Kosovo-Armeeveteranen wegen Weitergabe von Geheiminformationen verurteilt

Zwei Veteranen der ehemaligen Kosovo-Befreiungsarmee (UCK) wurden jeweils zu viereinhalb Jahren Gefängnis wegen der Weitergabe von geheimen Gerichtsinformationen verurteilt. Das befand die Kosovo-Spezialkammer in ihrem ersten Urteil seit ihrer Gründung im Jahr 2016. [EPA-EFE/VALDRIN XHEMA]

Zwei Veteranen der ehemaligen Kosovo-Befreiungsarmee (UCK) wurden jeweils zu viereinhalb Jahren Gefängnis wegen der Weitergabe von geheimen Gerichtsinformationen verurteilt. Das befand die Kosovo-Spezialkammer in ihrem ersten Urteil seit ihrer Gründung im Jahr 2016.

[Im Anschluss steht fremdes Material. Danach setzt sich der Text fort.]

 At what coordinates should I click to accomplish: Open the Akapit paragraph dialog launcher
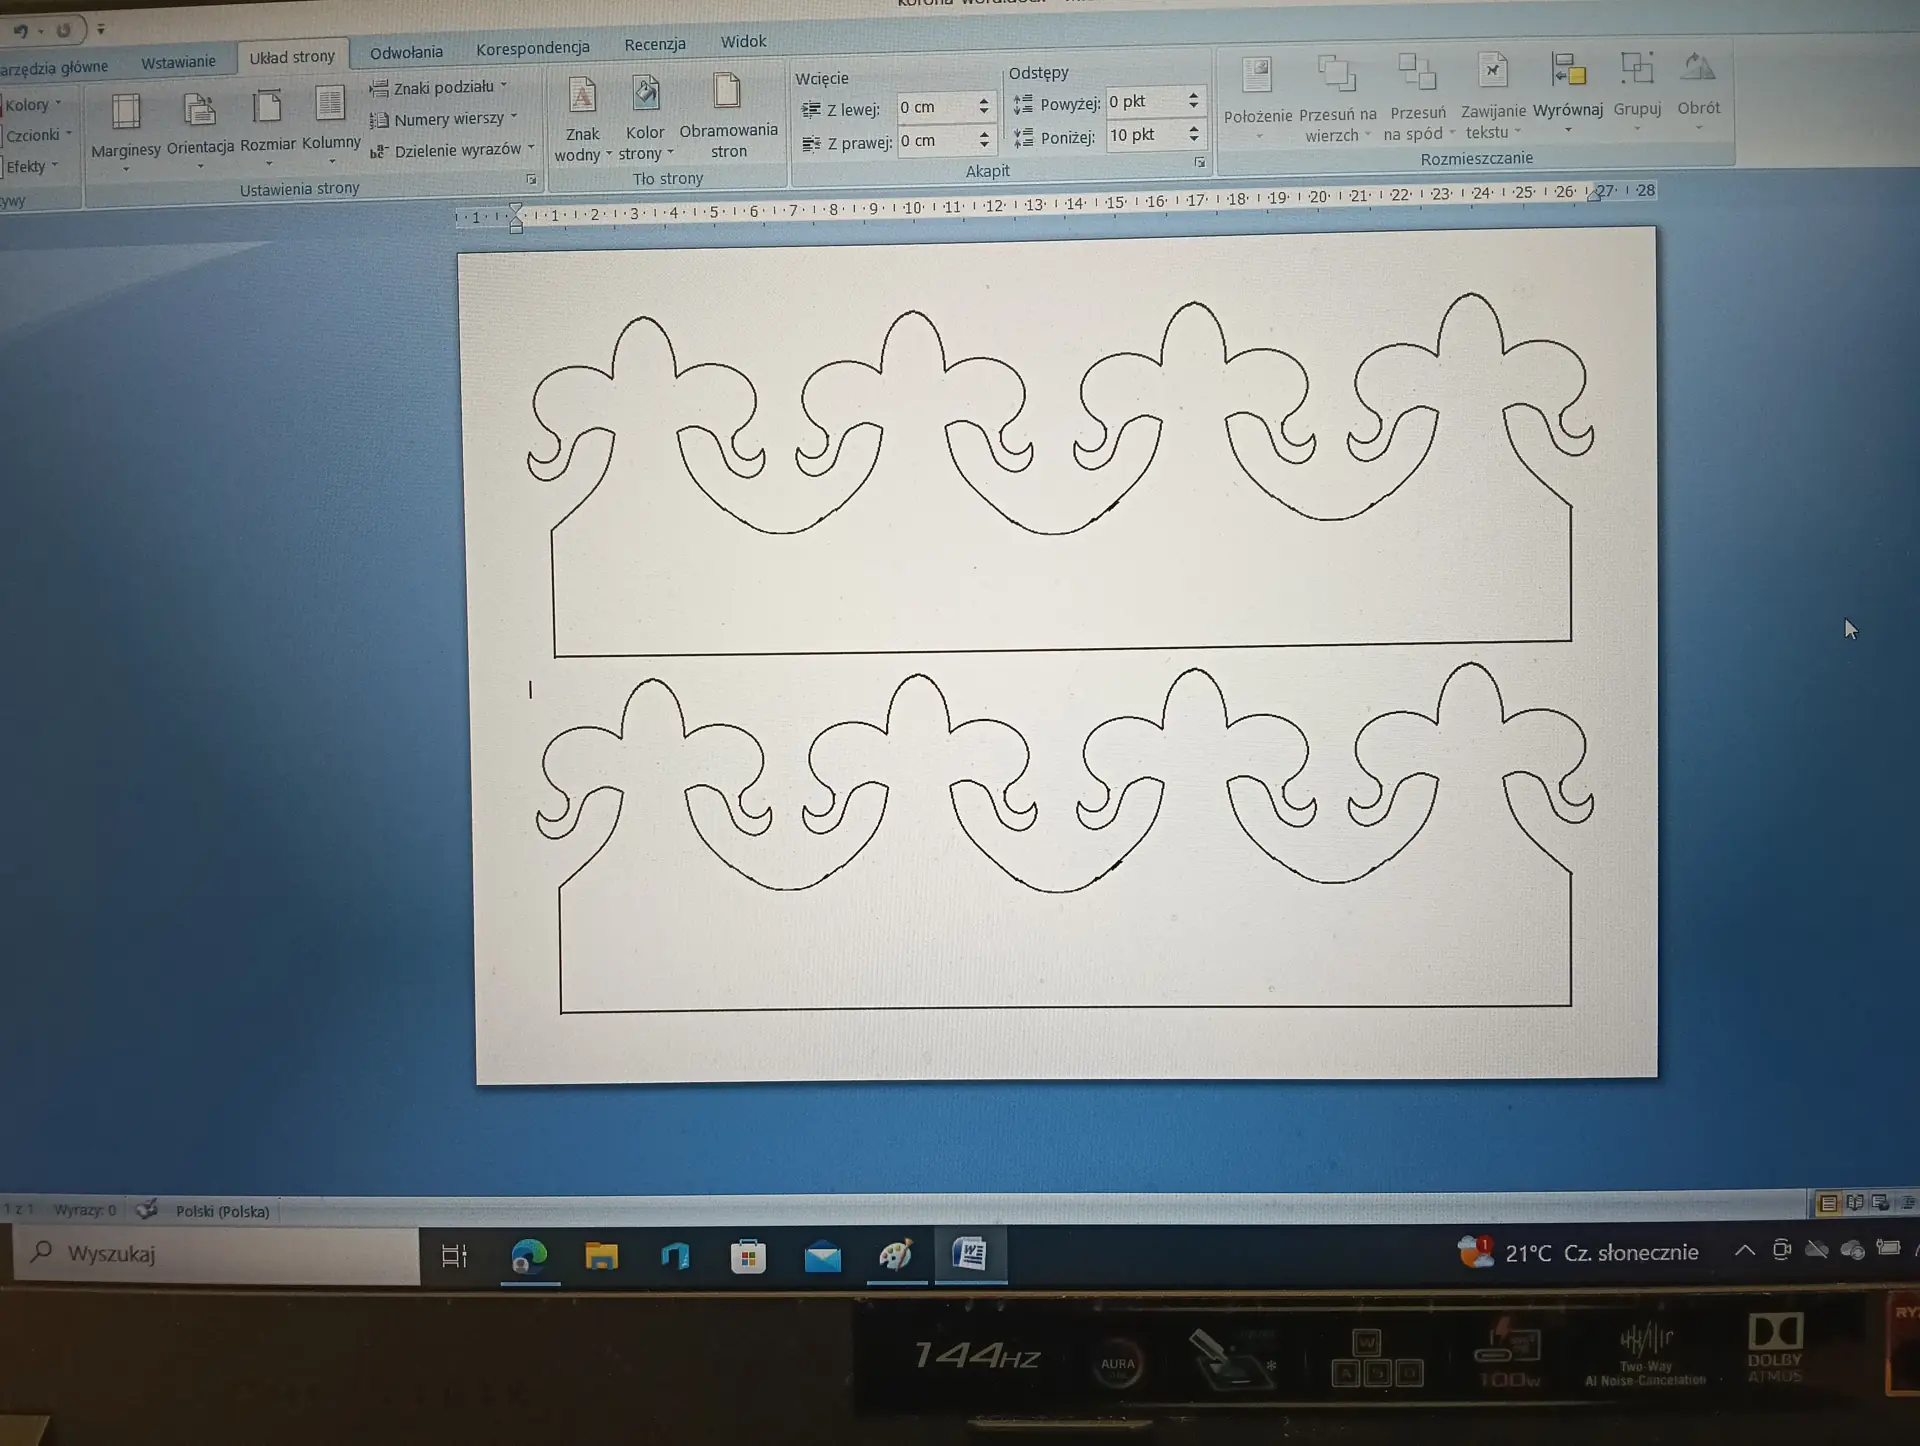click(x=1199, y=162)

Hysni Gucati und Nasim Haradinaj befinden sich in Haft, seit sie im September 2020 verhaftet wurden, nachdem eine Reihe von Akten, die auch Gerichtsunterlagen enthielten, von nicht identifizierten Personen in ihren Büros im Hauptquartier der UCK-Veteranenvereinigung in Pristina abgegeben wurden.

Die beiden Veteranen wurden angeklagt, weil sie angeblich in aufeinanderfolgenden Pressekonferenzen Informationen aus diesen Akten an Journalist:innen weitergegeben hatten.

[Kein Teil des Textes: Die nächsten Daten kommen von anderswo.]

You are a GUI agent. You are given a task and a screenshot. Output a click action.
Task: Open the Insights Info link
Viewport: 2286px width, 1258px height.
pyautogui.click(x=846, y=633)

Im März 2022 forderte die Staatsanwaltschaft sechs Jahre Haft für jeden von ihnen.

Gucati und Haradinaj wurden in Bezug auf die Rachevorwürfe der Staatsanwaltschaft für unschuldig befunden.

Während ihrer Verteidigung wiesen sie die Vorwürfe zurück und kritisierten das Sondergericht und die Staatsanwaltschaft dafür, ausschließlich gegen Albaner:innen zu ermitteln, obwohl die überwiegende Mehrheit der zwischen 1998 und 1999 im Kosovo begangenen Kriegsverbrechen von der völkermordenden serbischen Regierung begangen wurde.

In sechs Jahren hat das Gericht nur Gucati und Haradinaj verurteilen können, während vier ehemalige UCK-Hauptmänner derzeit wegen Kriegsverbrechen und Verbrechen gegen die Menschlichkeit verklagt werden.